(Records to process Opens)

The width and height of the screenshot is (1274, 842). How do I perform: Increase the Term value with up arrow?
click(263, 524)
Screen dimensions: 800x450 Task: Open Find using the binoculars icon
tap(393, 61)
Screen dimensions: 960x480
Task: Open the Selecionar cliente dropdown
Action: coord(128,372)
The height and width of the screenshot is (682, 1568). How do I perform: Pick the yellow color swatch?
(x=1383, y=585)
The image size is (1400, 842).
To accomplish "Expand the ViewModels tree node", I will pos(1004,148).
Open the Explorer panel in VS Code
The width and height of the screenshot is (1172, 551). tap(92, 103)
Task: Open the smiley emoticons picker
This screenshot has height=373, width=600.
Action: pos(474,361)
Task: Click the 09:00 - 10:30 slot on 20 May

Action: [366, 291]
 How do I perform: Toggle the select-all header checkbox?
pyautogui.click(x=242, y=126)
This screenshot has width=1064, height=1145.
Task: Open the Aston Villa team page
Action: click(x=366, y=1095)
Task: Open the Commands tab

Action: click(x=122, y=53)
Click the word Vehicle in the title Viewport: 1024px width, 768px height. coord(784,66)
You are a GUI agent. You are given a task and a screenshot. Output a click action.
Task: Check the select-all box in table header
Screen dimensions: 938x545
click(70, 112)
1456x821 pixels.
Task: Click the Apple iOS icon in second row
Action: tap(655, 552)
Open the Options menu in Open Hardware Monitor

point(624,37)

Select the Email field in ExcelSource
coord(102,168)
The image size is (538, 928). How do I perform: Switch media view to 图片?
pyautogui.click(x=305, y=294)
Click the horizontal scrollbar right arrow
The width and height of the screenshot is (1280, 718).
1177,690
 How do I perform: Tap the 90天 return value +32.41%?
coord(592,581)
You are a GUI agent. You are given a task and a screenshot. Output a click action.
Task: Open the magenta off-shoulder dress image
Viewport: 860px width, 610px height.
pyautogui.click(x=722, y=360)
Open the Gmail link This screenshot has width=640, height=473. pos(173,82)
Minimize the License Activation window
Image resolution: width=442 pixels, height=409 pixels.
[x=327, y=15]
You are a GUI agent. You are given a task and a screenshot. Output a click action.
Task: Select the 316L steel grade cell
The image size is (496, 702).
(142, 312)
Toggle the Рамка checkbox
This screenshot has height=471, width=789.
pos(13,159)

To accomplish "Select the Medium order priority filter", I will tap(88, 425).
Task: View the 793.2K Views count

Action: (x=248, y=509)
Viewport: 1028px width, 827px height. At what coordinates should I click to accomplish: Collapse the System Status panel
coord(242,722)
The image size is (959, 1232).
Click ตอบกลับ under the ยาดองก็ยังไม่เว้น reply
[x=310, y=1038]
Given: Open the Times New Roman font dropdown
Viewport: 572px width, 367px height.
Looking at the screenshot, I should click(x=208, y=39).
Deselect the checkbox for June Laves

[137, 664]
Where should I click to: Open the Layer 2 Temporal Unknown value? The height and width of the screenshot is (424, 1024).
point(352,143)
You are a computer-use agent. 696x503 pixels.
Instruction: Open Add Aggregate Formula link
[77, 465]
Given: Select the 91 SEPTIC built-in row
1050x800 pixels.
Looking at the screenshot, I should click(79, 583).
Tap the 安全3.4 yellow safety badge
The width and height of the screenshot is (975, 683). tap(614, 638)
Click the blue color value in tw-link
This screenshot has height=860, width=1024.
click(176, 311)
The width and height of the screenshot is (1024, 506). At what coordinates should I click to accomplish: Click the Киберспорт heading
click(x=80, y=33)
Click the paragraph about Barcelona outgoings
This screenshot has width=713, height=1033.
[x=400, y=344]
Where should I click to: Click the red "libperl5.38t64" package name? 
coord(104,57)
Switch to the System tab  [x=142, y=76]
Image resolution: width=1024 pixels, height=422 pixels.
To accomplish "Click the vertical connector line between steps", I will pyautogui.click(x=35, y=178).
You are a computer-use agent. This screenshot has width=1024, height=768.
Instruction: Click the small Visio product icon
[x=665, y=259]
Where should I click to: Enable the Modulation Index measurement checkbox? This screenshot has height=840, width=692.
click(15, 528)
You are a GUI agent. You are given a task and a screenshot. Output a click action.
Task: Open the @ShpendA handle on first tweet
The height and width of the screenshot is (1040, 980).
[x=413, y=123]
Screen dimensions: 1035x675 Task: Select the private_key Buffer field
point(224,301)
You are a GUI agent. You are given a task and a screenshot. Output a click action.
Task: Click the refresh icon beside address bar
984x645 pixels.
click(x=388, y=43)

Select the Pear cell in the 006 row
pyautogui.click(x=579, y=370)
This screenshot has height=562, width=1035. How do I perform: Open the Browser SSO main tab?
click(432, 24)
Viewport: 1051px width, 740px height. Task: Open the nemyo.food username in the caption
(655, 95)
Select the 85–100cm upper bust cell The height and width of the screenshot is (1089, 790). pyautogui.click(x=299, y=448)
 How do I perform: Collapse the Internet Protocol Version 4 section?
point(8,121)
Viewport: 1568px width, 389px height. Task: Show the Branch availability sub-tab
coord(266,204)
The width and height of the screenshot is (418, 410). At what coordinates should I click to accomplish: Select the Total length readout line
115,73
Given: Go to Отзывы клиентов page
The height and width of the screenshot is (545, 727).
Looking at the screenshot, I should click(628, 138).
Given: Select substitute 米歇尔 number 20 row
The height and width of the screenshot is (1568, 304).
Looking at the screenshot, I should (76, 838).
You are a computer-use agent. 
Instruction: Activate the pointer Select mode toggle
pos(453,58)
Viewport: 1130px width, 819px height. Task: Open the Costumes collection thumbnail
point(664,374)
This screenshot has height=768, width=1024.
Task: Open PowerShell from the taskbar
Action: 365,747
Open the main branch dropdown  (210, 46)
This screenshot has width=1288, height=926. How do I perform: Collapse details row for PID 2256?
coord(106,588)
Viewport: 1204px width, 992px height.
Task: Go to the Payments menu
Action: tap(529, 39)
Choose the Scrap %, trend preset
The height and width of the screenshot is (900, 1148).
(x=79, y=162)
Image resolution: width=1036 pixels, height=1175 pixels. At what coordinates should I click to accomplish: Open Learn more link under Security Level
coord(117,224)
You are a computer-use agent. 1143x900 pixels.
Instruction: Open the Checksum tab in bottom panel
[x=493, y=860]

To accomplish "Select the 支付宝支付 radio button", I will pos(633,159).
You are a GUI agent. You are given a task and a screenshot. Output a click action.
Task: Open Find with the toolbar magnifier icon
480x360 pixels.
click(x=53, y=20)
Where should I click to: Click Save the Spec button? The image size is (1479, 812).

(Records to process Closes)

Each line from the one that contains "This screenshot has width=1288, height=926." through the last line of the listing above should be written out exactly, and no other line.

This screenshot has width=1288, height=926. How do I perform: Collapse details row for PID 2256?
coord(106,588)
Viewport: 1204px width, 992px height.
Task: Go to the Payments menu
Action: tap(529, 39)
Choose the Scrap %, trend preset
The height and width of the screenshot is (900, 1148).
(x=79, y=162)
Image resolution: width=1036 pixels, height=1175 pixels. At what coordinates should I click to accomplish: Open Learn more link under Security Level
coord(117,224)
You are a computer-use agent. 1143x900 pixels.
Instruction: Open the Checksum tab in bottom panel
[x=493, y=860]

To accomplish "Select the 支付宝支付 radio button", I will pos(633,159).
You are a GUI agent. You are given a task and a screenshot. Output a click action.
Task: Open Find with the toolbar magnifier icon
480x360 pixels.
click(x=53, y=20)
Where should I click to: Click Save the Spec button? The image size is (1479, 812).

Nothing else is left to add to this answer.